BEGIN RECORDS FOR THIS EXERCISE

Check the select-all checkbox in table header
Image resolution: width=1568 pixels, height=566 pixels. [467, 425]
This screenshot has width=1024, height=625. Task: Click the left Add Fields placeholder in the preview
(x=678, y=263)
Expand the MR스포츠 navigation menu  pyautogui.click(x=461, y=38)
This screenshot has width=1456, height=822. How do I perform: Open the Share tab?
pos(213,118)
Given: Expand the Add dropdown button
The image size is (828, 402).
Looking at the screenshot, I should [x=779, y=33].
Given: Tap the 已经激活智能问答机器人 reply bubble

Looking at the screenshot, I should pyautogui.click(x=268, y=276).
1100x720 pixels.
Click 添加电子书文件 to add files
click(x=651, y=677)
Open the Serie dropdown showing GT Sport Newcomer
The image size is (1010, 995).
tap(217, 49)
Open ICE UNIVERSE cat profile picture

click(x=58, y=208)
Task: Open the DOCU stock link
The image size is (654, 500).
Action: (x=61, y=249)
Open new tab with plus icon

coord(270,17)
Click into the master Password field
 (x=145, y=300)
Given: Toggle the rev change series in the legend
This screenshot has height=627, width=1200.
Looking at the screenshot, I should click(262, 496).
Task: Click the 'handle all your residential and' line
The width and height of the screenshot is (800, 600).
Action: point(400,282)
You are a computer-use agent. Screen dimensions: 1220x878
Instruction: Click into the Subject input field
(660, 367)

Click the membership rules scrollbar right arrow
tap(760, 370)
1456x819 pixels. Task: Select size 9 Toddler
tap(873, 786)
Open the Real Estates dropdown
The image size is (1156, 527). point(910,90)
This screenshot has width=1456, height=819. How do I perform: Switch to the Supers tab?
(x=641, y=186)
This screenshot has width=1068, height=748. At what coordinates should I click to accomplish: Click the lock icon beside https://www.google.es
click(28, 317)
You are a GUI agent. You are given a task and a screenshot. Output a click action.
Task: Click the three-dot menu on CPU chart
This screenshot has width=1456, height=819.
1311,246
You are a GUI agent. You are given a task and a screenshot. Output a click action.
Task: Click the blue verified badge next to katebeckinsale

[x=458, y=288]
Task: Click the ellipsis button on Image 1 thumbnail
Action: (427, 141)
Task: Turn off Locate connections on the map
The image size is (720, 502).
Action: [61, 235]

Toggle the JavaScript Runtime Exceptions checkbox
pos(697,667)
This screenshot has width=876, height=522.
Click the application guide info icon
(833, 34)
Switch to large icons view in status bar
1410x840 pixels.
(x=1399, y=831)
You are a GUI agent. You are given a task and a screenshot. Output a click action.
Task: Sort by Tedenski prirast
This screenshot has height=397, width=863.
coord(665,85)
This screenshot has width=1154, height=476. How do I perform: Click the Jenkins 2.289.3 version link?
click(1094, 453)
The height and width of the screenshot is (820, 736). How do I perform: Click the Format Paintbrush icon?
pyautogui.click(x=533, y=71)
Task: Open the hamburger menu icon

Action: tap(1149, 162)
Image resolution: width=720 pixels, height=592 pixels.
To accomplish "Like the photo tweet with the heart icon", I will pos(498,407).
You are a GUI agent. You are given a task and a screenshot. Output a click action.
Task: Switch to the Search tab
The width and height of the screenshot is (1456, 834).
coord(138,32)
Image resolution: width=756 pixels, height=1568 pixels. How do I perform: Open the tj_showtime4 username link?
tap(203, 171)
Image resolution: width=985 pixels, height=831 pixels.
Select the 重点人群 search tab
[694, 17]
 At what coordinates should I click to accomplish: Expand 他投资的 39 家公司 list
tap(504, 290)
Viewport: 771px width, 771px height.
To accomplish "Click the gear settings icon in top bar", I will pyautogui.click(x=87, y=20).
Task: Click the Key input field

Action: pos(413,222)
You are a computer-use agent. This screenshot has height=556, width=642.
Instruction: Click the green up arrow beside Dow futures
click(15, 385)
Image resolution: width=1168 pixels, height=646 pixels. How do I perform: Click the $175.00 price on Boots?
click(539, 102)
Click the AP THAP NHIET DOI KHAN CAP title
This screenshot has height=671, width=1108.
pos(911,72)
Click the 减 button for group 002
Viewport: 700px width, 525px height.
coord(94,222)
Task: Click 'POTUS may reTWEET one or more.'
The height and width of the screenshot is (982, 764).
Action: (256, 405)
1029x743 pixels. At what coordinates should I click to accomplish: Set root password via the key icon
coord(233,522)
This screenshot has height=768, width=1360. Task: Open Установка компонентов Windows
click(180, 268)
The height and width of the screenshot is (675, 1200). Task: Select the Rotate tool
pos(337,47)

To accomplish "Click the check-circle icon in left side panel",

END RECORDS FOR THIS EXERCISE

#### TASK BRIEF:
Please show every line of the entries above that contains the word "will".

#### TASK RESULT:
To accomplish "Like the photo tweet with the heart icon", I will pos(498,407).
To accomplish "Click the gear settings icon in top bar", I will pyautogui.click(x=87, y=20).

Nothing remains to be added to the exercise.